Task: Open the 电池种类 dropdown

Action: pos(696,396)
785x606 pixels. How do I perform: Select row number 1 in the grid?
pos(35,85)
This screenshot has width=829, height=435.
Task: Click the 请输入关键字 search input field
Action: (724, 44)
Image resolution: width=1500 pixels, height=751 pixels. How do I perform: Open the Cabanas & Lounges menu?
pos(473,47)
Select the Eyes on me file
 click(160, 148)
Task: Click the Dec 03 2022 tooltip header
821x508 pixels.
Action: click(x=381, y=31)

┄┄┄┄┄┄┄┄┄┄┄┄┄┄┄┄┄┄┄┄

▸ What is needed
Can you update the material above, replacing "How do I perform" with "How can I carry out" everywhere it occurs and leaving everything else unchanged?

▸ Reply
Task: Open the 电池种类 dropdown

Action: pos(696,396)
785x606 pixels. How can I carry out: Select row number 1 in the grid?
pos(35,85)
This screenshot has width=829, height=435.
Task: Click the 请输入关键字 search input field
Action: (724, 44)
Image resolution: width=1500 pixels, height=751 pixels. How can I carry out: Open the Cabanas & Lounges menu?
pos(473,47)
Select the Eyes on me file
 click(160, 148)
Task: Click the Dec 03 2022 tooltip header
821x508 pixels.
Action: click(x=381, y=31)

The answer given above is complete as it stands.